Advantageously, in this second embodiment, the delay of the trigger signals is managed by the main control device, so no management synchronization signal in the camera modules is required. As a result, the management of the activation camera modules is assured even if an error occurs in one of the camera modules of the plurality of camera modules.

According to a third embodiment, shown in FIG. 4, the main control device 22 is configured to generate successive trigger signals C₁ to C_N to activate each of the camera modules 4₁ to 4_N in succession, according to a predetermined order. Each camera module is activated for a given period of time at most equal to the time lag D.

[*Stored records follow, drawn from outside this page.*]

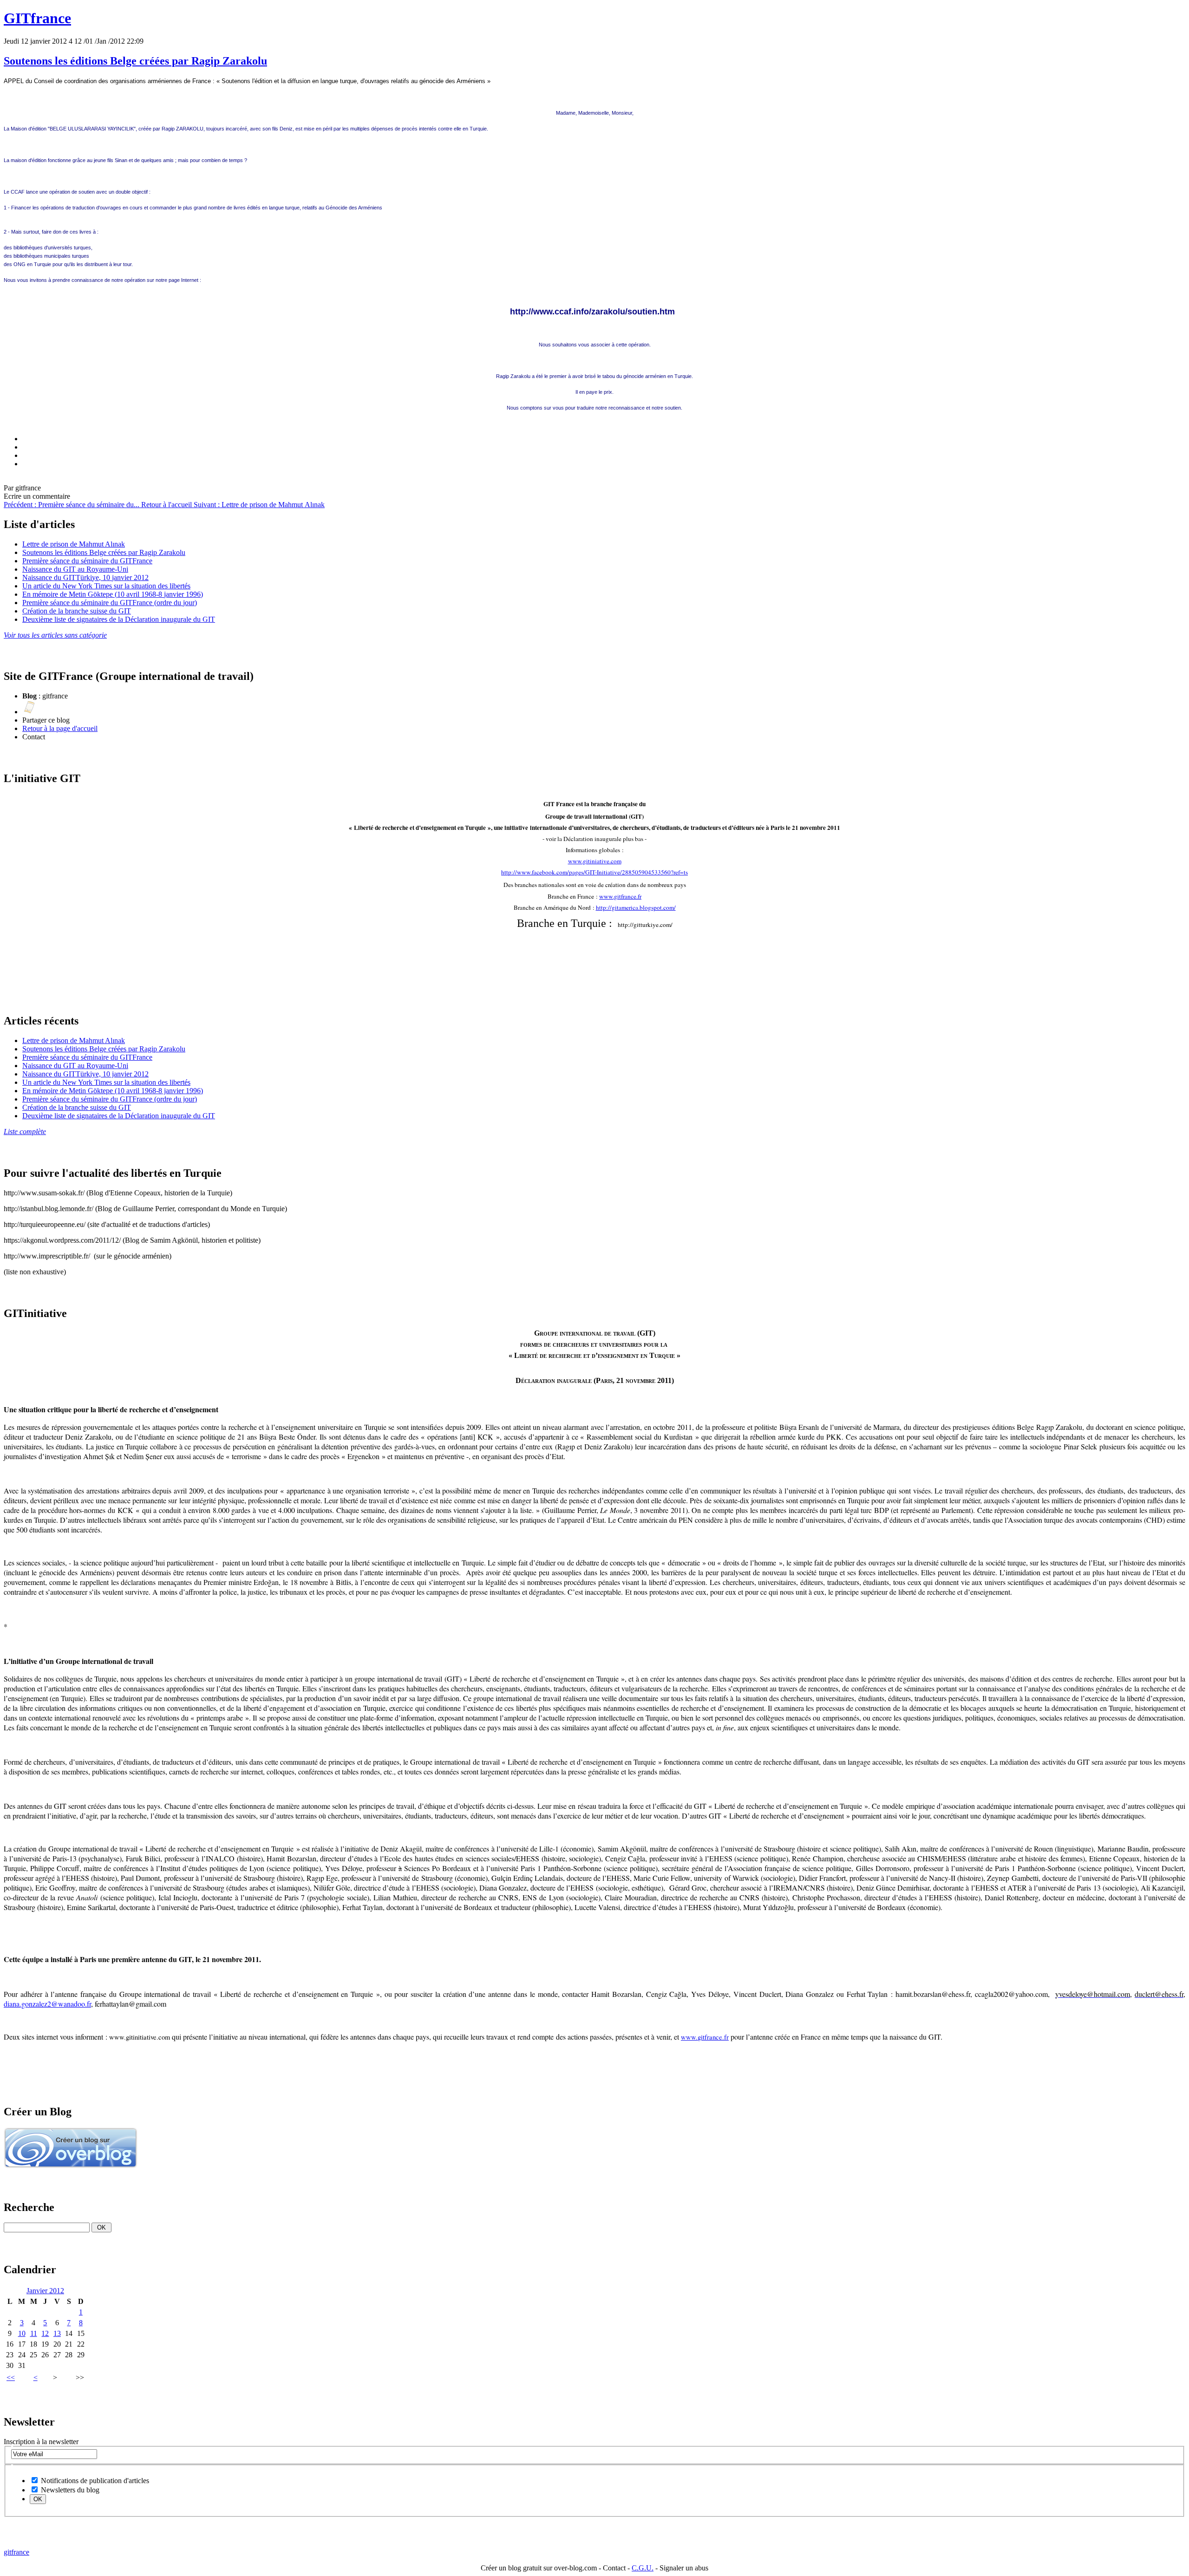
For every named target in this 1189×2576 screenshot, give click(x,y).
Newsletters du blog (69, 2490)
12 (45, 2333)
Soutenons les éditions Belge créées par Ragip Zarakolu (135, 61)
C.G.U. (642, 2568)
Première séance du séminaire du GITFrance (87, 561)
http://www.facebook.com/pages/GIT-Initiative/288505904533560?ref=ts (594, 872)
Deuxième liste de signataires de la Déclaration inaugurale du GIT (118, 619)
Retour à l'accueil (167, 505)
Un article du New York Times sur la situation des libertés (106, 586)
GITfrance (37, 18)
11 (33, 2333)
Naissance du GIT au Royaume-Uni (75, 569)
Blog (30, 696)
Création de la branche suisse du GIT (76, 611)
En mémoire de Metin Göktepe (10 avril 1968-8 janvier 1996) (112, 594)
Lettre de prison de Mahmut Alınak (73, 544)
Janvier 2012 (45, 2291)
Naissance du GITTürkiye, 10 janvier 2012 (85, 577)
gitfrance (16, 2552)
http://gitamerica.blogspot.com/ (636, 907)
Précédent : (72, 505)
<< (11, 2377)
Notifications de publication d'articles (94, 2481)
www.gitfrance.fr (620, 896)
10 (22, 2333)
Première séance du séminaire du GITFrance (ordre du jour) (109, 603)
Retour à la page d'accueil (60, 728)
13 (57, 2333)
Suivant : (259, 505)
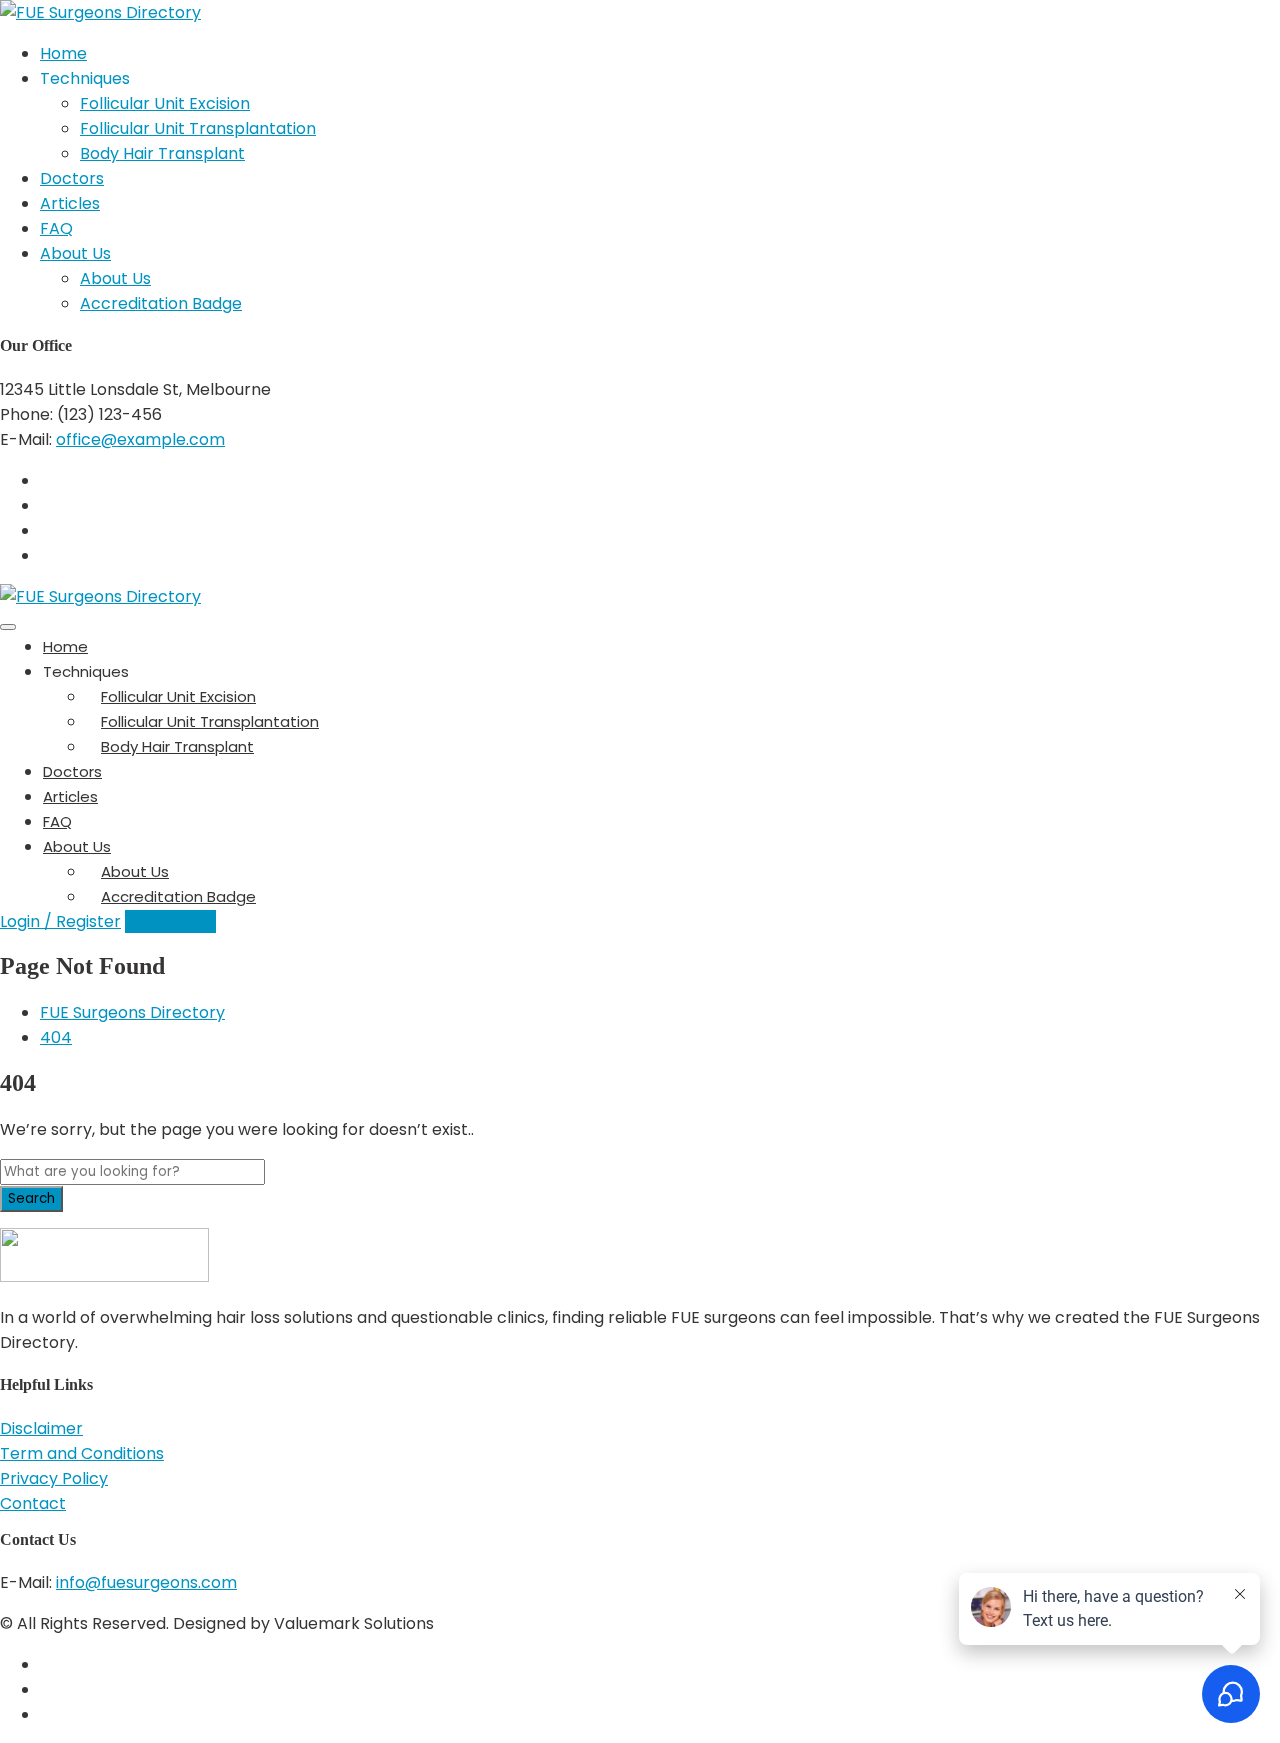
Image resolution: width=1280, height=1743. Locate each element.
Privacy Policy (54, 1478)
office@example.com (140, 439)
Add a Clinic (170, 921)
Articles (70, 203)
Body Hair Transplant (162, 153)
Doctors (72, 178)
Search (31, 1198)
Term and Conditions (82, 1453)
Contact (33, 1503)
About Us (75, 253)
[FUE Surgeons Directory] (100, 12)
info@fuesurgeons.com (146, 1582)
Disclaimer (41, 1428)
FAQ (56, 228)
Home (63, 53)
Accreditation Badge (161, 303)
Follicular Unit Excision (165, 103)
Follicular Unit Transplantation (198, 128)
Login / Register (60, 921)
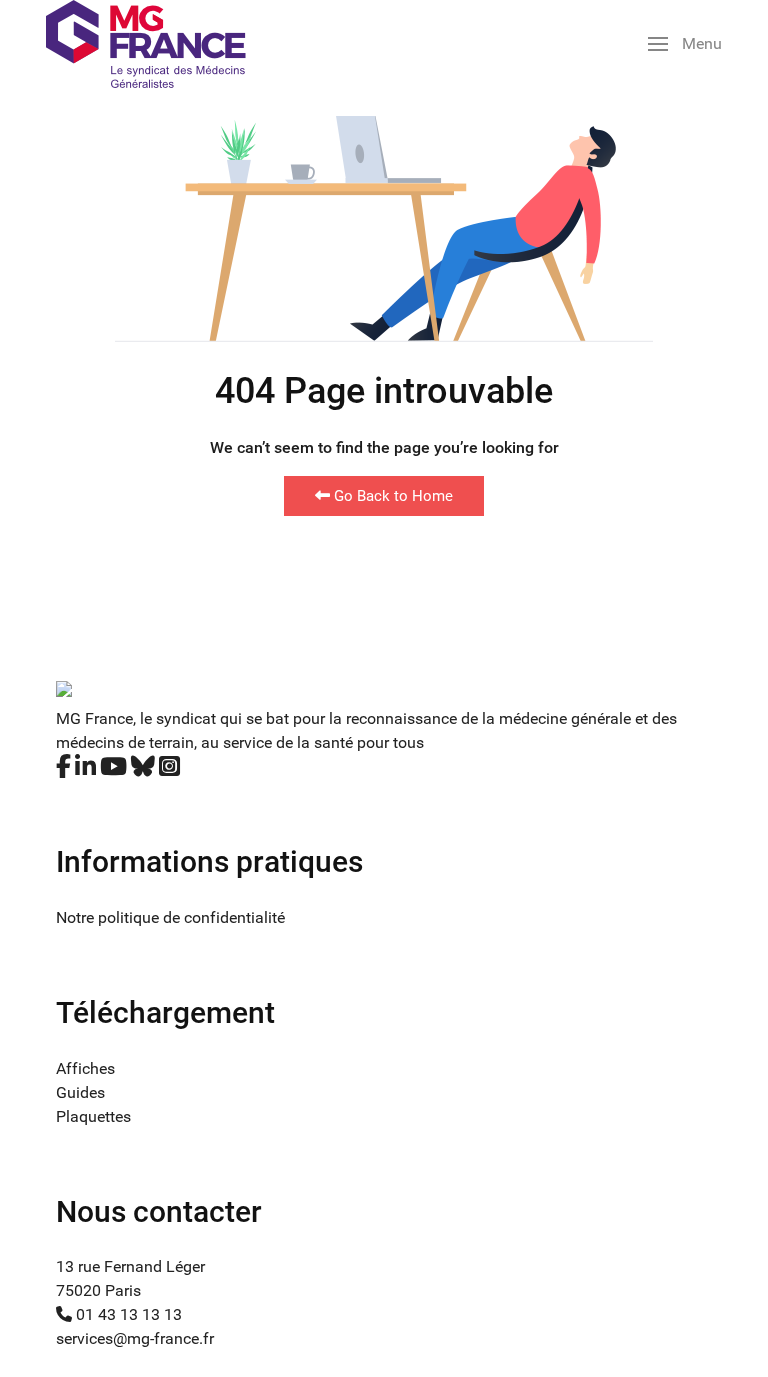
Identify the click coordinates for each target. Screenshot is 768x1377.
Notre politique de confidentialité (170, 917)
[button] (685, 44)
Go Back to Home (391, 496)
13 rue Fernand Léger (130, 1266)
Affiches (85, 1068)
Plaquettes (93, 1116)
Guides (80, 1092)
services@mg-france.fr (135, 1338)
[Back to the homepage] (146, 44)
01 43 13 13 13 (127, 1314)
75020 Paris (98, 1290)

In this embodiment, the trigger signals generated are in the form of I2C (“Inter-Integrated Circuit”) commands which are transmitted via the I2C connection ports of deserialization modules 18₁ . . . 18_N to the corresponding I2C connection ports of serialization modules 12₁ . . . 12_N of camera modules 4₁ . . . 4_N. Each serialization module 12₁ . . . 12_2N is configured to send, on receipt, a data adjustment signal S₁ . . . S_N to camera control unit 10₁ . . . 10_N in order to activate the camera module.

As in the second embodiment, two successive trigger signals C_k and C_k+1 are generated by applying the time lag D and sent to the respective corresponding deserialization modules 18_k and 18_k+1.

Advantageously, in this third embodiment, the delay of the trigger signals is managed by the main control device, without the need to manage the time lag in the camera modules. As a result, the management of the activation camera modules is assured even if an error occurs in one of the camera modules of the plurality of camera modules.